GOAL
Continue the commentary on Irish police road death statistics from the point where it stops.

The real figures fell because there were millions less road journeys.
The Irish police are terrorising the nation for no nett gain.
And one other thing.
Even if the egregiously corrupt nascently fascist Irish police force had brought down the road death figures, I mean the real figures, not just the figures they make up out of their heads...
Even if they had genuinely brought down the death rate...
I'd ask you to consider the following.
Mussolini made the trains run on time and halted all mafia activity for ten years in Italy.
Most of us agree it wasn't worth it.
The Irish Times has as per usual presented the assertions contained in those generalised statistics uncritically.
It is disquieting that the Irish Times publication of such an assertion by Ireland's corrupt police force did not contain any exact road death figures for the year 2005 nor the present year.
The statistical assertion of a 40 percent decline in road deaths was printed in the Irish Times without question, without analysis and without any insightful assessment of the possibility that the corrupt Irish police force would lie about such things.
It is dissatisfying that the Irish police force is allowed to assemble such data itself.
The road death figures should be independently compiled and published.
This is because where the Irish police force has been trusted to compile statistics in the past, their statistics have been shown to be arrantly false.
In 1997 with crime spiralling out of control, the Irish police force published figures claiming that crime had fallen in every single precinct in Ireland except one.

RECORD SET
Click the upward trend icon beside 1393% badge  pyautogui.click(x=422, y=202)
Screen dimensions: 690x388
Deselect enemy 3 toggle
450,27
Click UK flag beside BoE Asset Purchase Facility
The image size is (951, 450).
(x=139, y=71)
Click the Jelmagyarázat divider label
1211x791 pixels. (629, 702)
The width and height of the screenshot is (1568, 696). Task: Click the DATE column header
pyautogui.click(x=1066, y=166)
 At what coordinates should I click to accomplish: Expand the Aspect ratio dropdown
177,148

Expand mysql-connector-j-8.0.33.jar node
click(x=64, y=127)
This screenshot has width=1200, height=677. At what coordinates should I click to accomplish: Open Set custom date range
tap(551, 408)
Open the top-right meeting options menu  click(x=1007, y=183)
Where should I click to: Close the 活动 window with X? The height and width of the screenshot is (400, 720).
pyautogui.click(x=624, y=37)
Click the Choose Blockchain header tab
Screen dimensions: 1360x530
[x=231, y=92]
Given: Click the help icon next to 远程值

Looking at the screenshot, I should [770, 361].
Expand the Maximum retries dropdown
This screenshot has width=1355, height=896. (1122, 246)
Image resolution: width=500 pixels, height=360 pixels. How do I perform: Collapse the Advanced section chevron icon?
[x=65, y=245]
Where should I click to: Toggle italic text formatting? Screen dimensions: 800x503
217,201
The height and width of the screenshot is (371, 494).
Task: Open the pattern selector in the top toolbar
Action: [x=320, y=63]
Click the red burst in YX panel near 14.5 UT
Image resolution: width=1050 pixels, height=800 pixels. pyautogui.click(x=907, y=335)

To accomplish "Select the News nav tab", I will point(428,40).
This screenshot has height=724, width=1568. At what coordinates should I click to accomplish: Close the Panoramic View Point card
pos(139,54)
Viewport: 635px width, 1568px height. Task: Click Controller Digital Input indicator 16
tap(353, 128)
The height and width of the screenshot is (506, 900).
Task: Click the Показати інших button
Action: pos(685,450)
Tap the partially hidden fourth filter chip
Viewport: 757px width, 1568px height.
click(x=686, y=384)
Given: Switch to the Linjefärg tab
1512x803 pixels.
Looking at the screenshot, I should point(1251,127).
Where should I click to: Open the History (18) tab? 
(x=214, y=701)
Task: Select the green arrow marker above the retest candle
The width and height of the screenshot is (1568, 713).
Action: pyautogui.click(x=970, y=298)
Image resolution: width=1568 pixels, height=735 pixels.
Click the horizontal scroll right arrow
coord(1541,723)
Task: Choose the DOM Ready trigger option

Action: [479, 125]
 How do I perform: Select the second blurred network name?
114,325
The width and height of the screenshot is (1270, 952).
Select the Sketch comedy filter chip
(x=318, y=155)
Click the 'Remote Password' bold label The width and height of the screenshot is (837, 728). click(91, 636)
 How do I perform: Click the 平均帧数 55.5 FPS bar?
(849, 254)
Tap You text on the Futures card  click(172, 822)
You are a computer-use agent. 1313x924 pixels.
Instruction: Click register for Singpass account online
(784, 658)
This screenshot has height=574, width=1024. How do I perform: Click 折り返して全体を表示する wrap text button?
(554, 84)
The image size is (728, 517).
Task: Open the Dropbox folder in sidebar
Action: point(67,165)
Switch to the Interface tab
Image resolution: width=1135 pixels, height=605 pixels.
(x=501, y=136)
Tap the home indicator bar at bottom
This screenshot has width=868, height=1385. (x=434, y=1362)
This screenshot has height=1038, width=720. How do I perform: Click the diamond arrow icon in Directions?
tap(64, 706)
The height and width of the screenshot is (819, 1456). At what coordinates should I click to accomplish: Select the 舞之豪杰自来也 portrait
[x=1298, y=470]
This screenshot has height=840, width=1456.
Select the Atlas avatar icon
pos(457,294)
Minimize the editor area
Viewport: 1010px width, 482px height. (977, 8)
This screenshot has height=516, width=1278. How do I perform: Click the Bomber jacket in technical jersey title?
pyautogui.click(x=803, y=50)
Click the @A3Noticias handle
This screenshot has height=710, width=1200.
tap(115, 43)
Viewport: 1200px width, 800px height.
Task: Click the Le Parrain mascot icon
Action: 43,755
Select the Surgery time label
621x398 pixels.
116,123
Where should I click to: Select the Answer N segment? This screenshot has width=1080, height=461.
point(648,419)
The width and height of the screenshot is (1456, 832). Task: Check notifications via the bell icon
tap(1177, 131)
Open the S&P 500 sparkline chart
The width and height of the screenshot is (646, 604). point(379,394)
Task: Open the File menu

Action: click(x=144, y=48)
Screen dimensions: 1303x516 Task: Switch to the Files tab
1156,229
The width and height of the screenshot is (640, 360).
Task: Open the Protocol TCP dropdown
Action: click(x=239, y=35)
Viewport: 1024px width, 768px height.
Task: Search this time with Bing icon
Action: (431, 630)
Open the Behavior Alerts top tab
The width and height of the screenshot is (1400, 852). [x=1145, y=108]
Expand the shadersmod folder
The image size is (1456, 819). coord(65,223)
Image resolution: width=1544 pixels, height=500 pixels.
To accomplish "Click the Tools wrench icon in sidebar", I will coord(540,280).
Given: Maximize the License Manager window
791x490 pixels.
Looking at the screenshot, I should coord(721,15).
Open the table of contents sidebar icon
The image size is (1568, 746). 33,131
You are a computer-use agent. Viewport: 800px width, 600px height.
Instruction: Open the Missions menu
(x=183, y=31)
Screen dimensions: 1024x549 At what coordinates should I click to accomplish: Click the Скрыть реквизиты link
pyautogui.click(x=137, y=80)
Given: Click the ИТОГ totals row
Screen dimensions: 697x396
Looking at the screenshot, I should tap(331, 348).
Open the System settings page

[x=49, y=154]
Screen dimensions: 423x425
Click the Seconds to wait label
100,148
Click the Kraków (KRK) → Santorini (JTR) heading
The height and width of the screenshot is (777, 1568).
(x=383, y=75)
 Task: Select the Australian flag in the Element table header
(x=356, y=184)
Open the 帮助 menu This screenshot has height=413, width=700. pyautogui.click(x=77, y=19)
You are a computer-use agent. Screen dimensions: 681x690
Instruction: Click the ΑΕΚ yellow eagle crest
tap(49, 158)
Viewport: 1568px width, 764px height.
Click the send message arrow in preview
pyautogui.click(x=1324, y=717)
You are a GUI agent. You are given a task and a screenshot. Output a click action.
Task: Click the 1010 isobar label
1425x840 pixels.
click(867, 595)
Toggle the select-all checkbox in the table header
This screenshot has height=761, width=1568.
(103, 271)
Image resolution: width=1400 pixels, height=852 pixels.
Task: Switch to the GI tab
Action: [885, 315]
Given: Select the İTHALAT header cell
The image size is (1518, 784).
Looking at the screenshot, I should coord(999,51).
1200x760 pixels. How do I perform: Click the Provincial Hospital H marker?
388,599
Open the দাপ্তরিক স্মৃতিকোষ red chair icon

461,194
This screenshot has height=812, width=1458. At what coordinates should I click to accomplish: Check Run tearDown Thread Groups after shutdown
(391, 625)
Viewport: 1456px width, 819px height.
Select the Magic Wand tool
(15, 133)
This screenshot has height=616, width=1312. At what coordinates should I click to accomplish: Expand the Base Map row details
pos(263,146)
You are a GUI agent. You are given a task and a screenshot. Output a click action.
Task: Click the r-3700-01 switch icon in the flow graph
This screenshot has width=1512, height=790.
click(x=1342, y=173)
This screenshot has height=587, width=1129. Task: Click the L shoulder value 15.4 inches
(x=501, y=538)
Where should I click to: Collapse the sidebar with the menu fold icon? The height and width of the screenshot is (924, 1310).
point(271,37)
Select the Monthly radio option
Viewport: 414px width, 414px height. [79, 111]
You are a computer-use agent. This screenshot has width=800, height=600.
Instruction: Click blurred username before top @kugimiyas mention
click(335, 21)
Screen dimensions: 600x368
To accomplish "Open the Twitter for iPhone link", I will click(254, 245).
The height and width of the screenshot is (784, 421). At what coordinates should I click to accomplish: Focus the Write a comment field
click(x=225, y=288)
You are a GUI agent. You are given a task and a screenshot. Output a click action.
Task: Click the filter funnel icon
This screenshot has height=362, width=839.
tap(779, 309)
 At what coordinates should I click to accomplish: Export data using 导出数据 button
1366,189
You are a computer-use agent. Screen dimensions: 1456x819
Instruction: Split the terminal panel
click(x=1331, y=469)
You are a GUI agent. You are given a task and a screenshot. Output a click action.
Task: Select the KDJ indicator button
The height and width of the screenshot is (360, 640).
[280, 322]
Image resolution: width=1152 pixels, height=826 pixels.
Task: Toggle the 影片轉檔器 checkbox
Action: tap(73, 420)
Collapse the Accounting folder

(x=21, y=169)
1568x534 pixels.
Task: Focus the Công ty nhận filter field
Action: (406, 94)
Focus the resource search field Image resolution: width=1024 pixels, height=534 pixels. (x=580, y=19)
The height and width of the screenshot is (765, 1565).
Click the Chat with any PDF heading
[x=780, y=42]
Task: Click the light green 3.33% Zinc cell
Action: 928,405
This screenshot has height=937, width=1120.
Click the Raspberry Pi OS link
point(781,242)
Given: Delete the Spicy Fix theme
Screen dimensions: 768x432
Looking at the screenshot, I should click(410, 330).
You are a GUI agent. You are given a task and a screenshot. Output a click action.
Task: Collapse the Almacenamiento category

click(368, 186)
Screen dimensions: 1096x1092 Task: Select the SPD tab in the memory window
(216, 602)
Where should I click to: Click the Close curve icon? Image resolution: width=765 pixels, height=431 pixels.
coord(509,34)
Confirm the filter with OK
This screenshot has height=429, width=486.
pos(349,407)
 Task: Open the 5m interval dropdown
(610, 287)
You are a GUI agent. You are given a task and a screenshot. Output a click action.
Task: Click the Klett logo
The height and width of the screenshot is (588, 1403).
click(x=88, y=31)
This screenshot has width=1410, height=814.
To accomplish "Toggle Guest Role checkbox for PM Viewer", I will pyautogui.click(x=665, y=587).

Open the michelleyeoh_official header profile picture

THE OUTPUT
Presumably the one precinct which admitted crime rates had risen was the last remaining precinct in Ireland where police officers occasionally tell the truth.
The law and order figures published by the Irish police force for 2009 also claim a marked decline in the crime rate.
These are also arrantly false.
More tellingly, the figures for Deaths In Garda Custody which the Irish police force compile themselves are so routinely and so blatently falsified that on one recent occasion the United Nations Rapporteur on Human Rights was called in to investigate.
The United Nations Rapporteur On Human Rights exposed the omission of no less than two dead human beings in one year from the Deaths In Garda Custody figures.
The excuse offered by the Irish police force for the concealment of these two murders, was that although the two men may have had fatal injuries inflicted on them in Garda Custody by members of the Irish police force, their actual deaths took place off the premises as they were in the process of being removed from Garda Stations when they croaked.
One expects this sort of stuff in Robert Mugabe's Zimbabwe, or the Islamic Republic of Iran, or the Arab dictatorships, or communist North Korea, or communist Burmah, or communist Anywhere.
But here?
In Ireland?
We've fallen a long way.
Back to the newly falsified road death statistics.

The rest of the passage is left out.